The loans -- from a government budget of Rp 500 billion (then
approximately US$ 58.8 million) -- were to be given to those who
had a partnership program with small and medium sized companies
and cooperatives. This usually meant a connection with Golkar.

The heavy government regulation in the Prokesra scheme was
evident in a number of activities including the obligation of
participants to replace their homes' dirt floor with cement.

On the other side of the fence are those who argue for
government intervention. This group believes that, in reality, no
economic activities today go without regulations -- and these
affect all economic institutions including small businesses.

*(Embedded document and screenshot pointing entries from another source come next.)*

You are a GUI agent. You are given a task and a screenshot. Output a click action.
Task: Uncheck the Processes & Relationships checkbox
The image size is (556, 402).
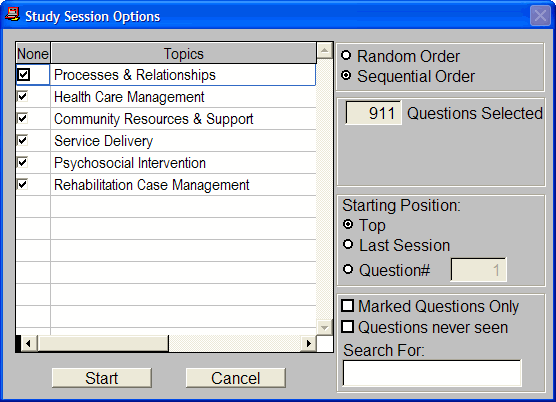point(24,74)
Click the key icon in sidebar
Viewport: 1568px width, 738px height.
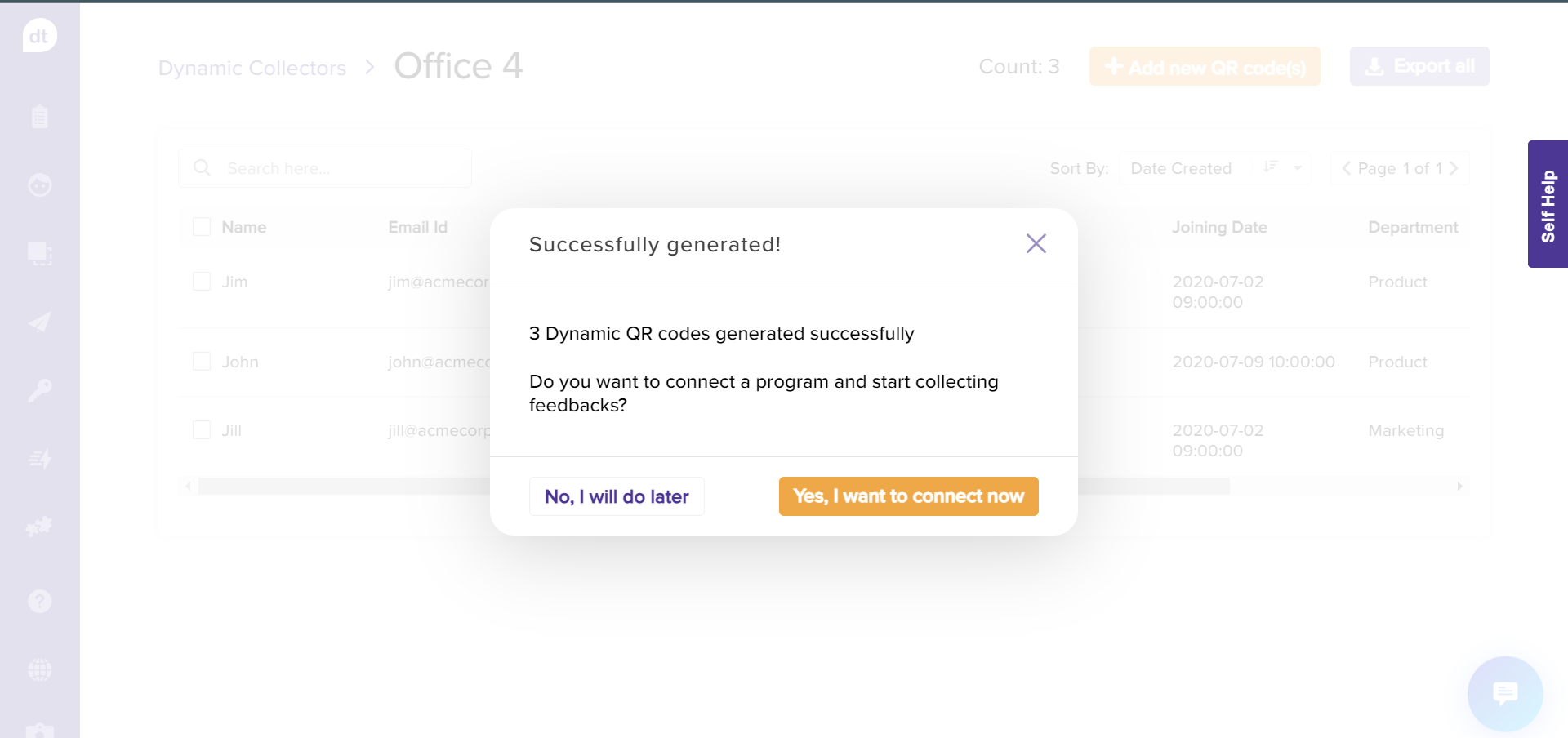point(39,390)
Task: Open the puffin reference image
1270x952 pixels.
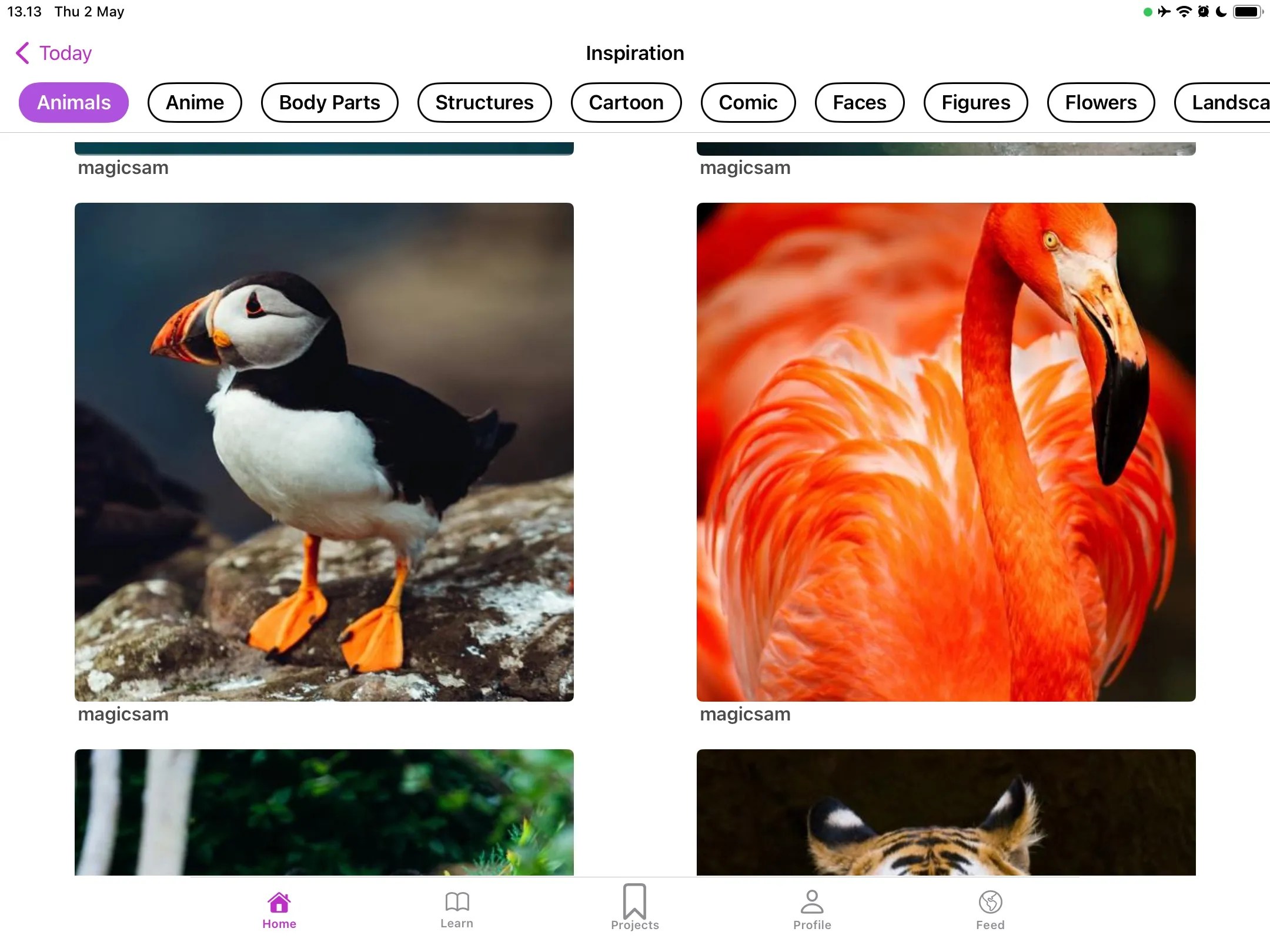Action: (323, 452)
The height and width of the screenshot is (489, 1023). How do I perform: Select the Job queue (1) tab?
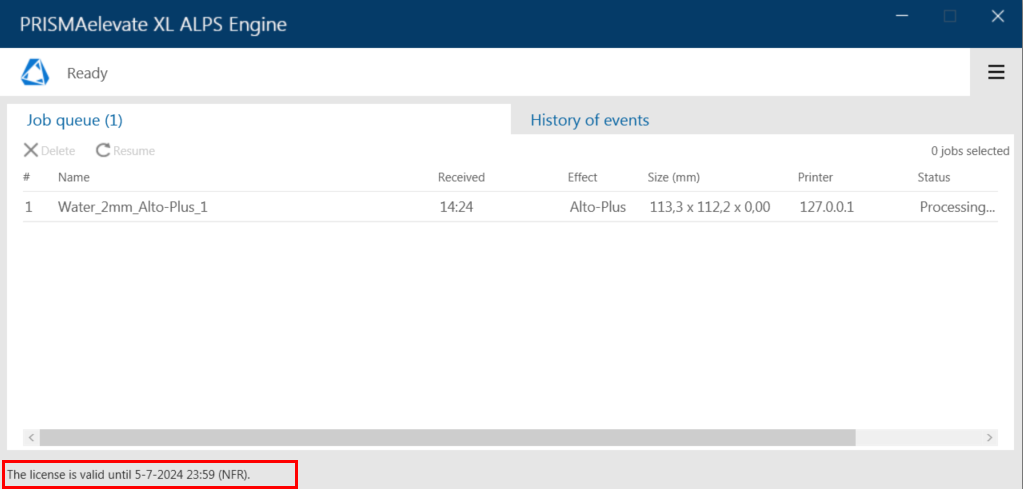click(x=74, y=120)
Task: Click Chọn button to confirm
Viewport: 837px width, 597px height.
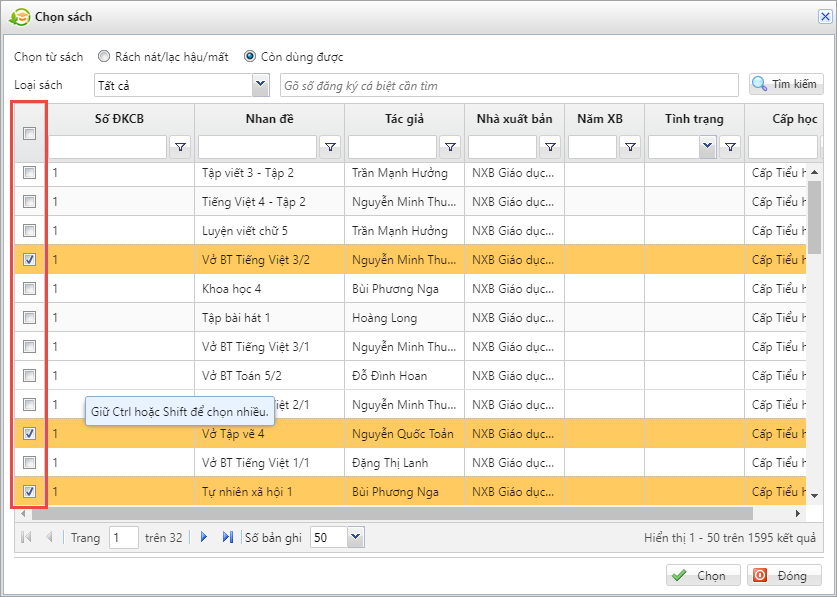Action: click(x=703, y=576)
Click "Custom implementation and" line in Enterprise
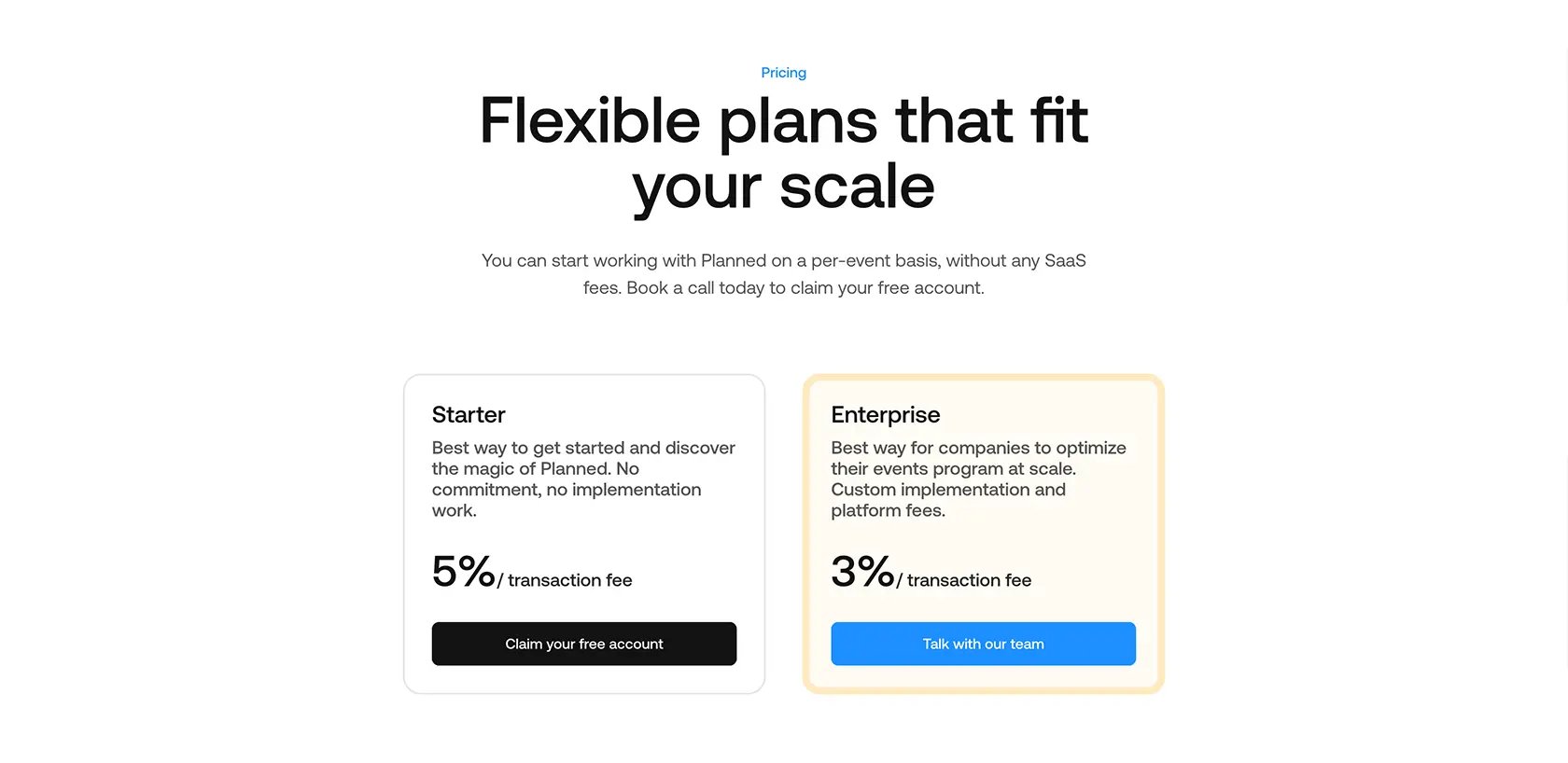 [948, 490]
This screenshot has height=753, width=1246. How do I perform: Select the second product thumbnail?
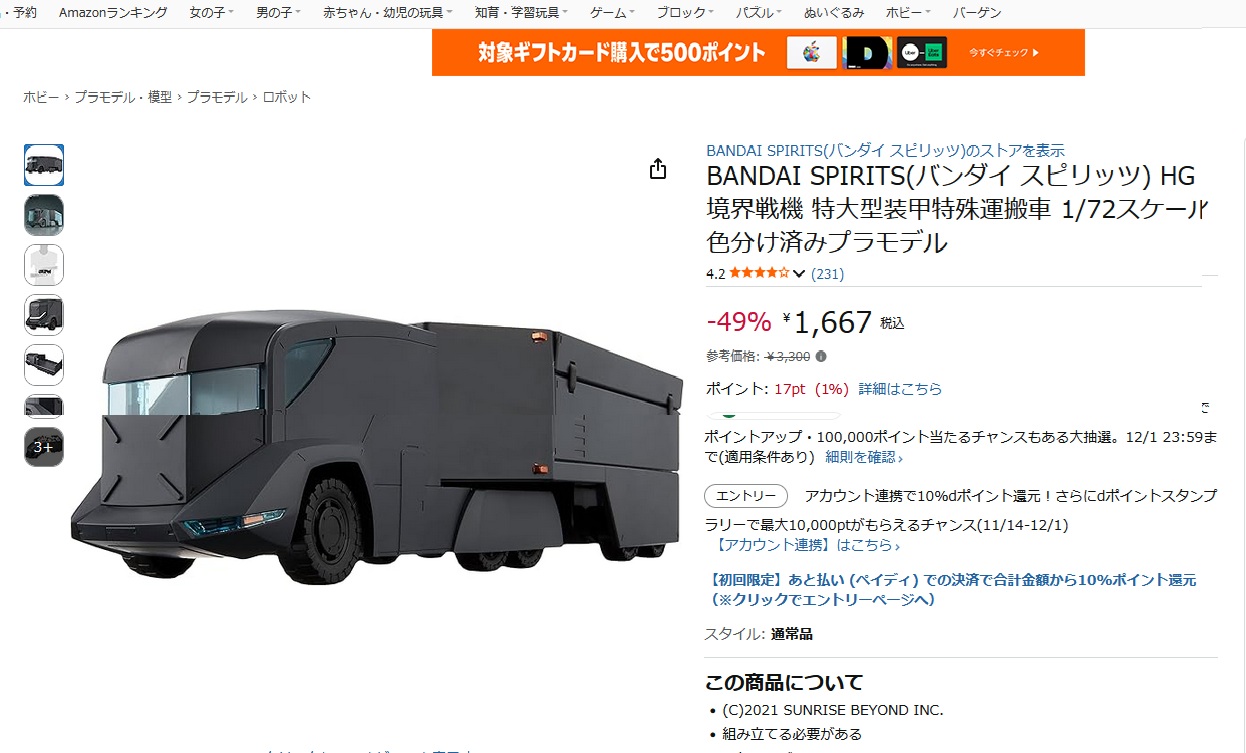pyautogui.click(x=44, y=215)
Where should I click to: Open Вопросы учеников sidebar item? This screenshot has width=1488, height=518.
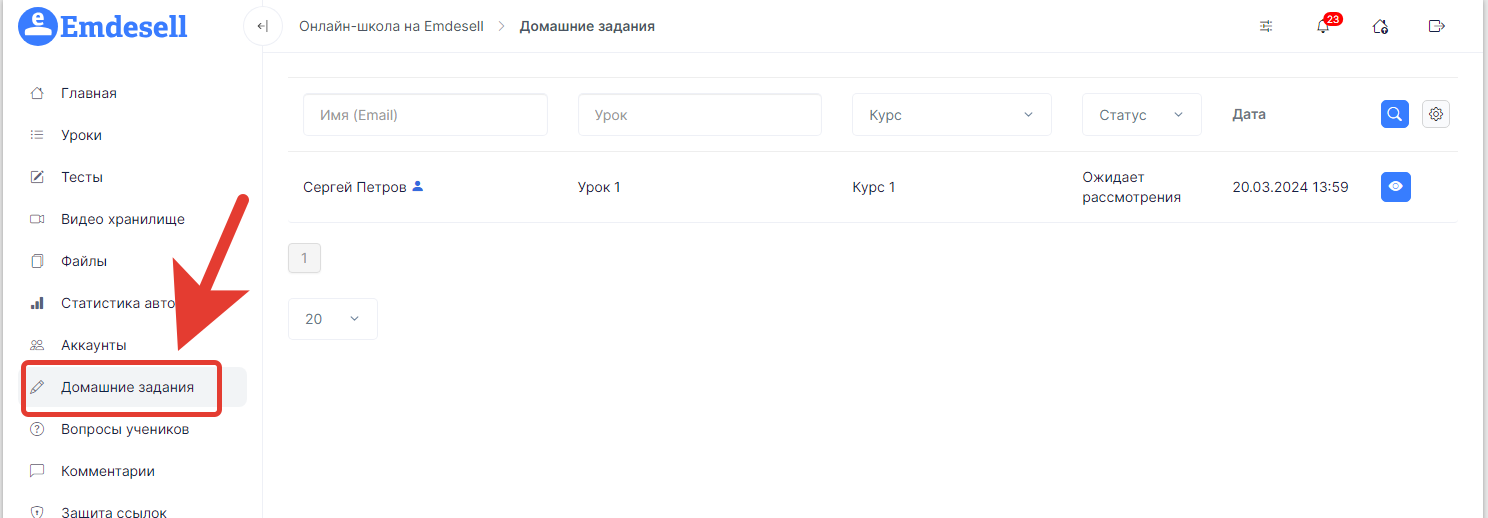pyautogui.click(x=124, y=429)
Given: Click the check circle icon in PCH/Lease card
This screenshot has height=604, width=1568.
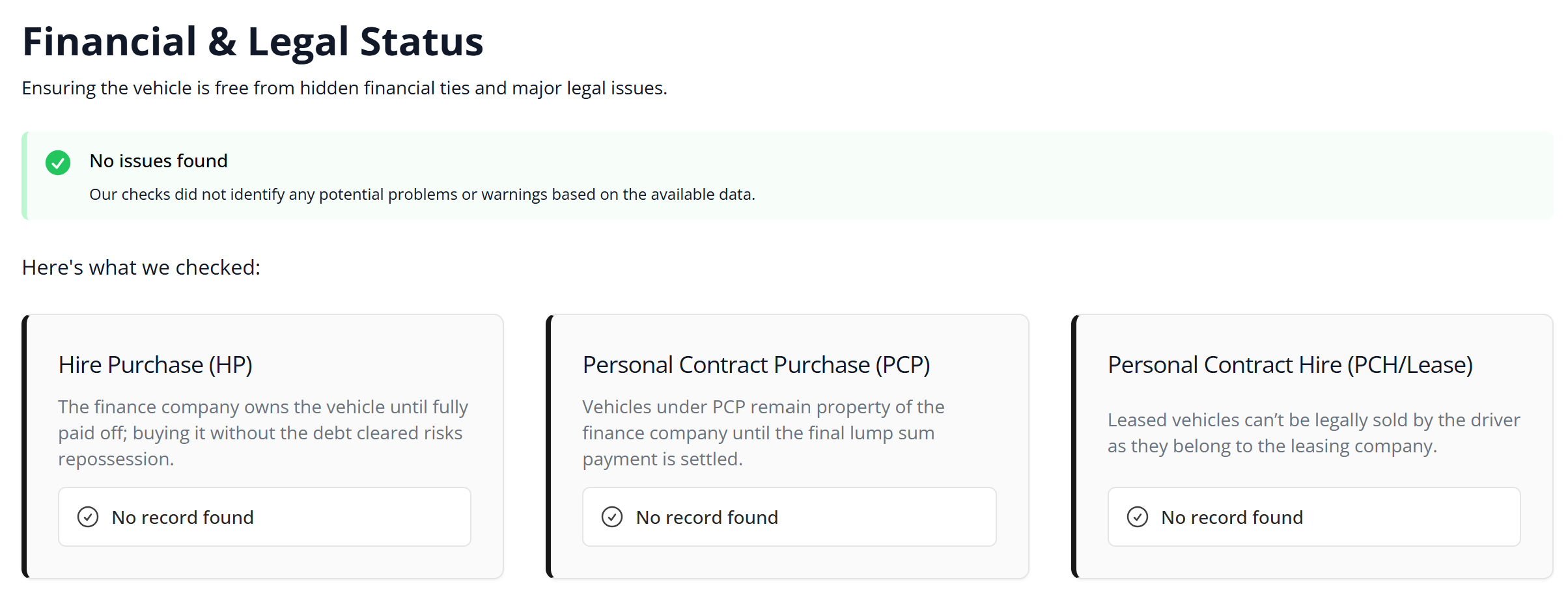Looking at the screenshot, I should click(x=1138, y=517).
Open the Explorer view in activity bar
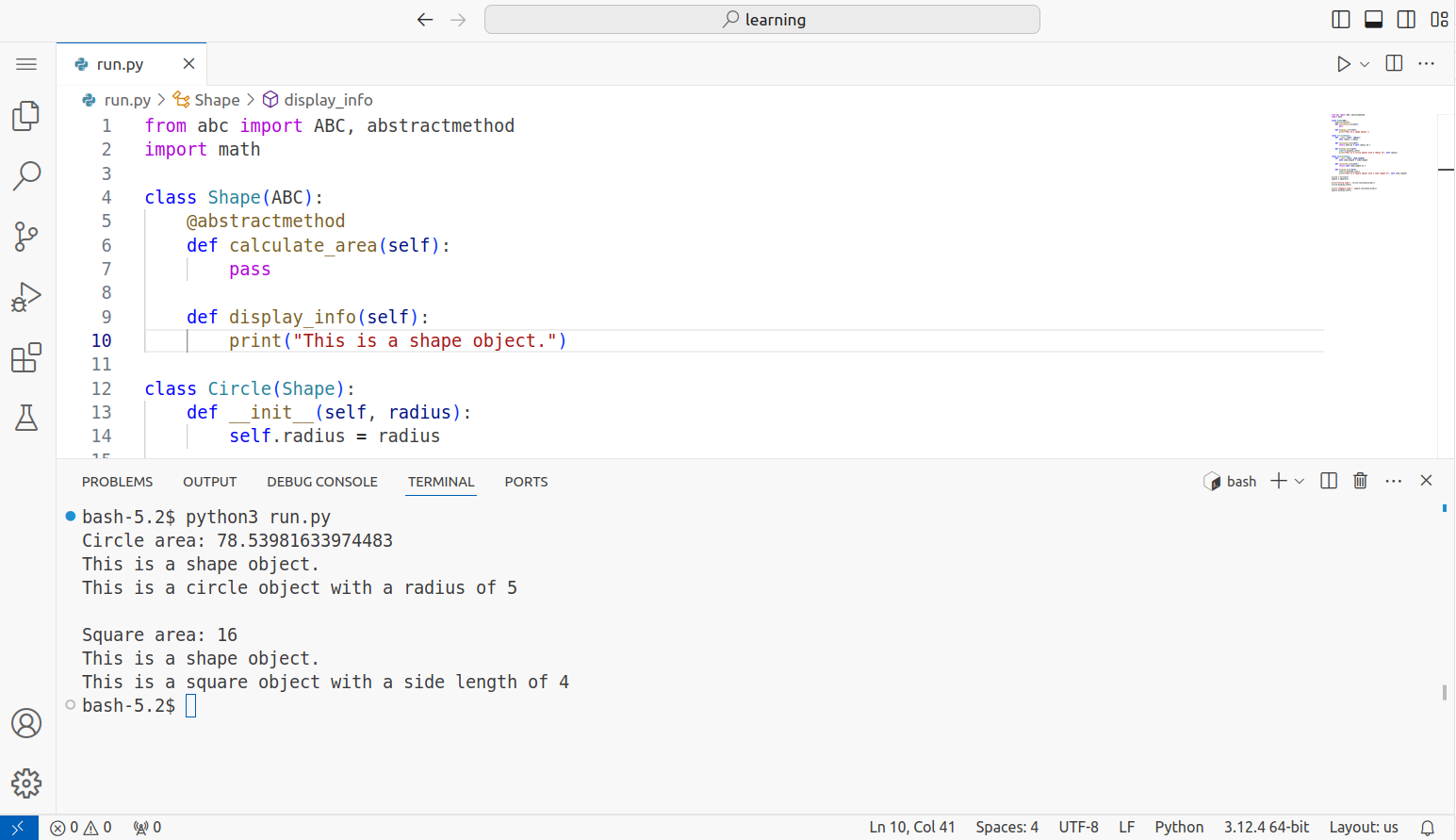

Some scholars think intervention occurs and affects SMEs
because of the very vulnerability of the small businesses to
macroeconomic regulations of the government.

Banking crises involving failures, capital shortfalls,
regulatory changes, or other difficulties have in recent years
occurred in both developing and developed countries such as
Japan, the USA, Japan and the Scandinavian countries.

This was usually followed by periods of recession or reduced
economic growth. Indonesia is a case in point -- small business
finance can be severely affected by policy shocks such as bank
restructuring demanded by the IMF.

By the end of 1996, Indonesia's foreign loans (public and
private) constituted 73 percent of the country's GDP, compared to
the Philippines, 64 percent, Thailand, 63 percent, Malaysia, 56
percent, Singapore, 15 percent, and Taiwan, 12 percent (Far
Eastern Economic Review, March 1999).

Large enterprises in Indonesia and other Asian countries
contributed to the high level of foreign loan exposure in the
region. When these countries had to undertake a massive bank
restructuring, including mergers and acquisitions, the small
businesses were affected as well.

It is clear that small business cannot escape government
intervention -- even if it is in the form of policies meant for
large enterprise as well macroeconomic policies. If we accept
this conclusion, the next logical question would be what kind of
intervention is needed to enable SMEs to grow stronger?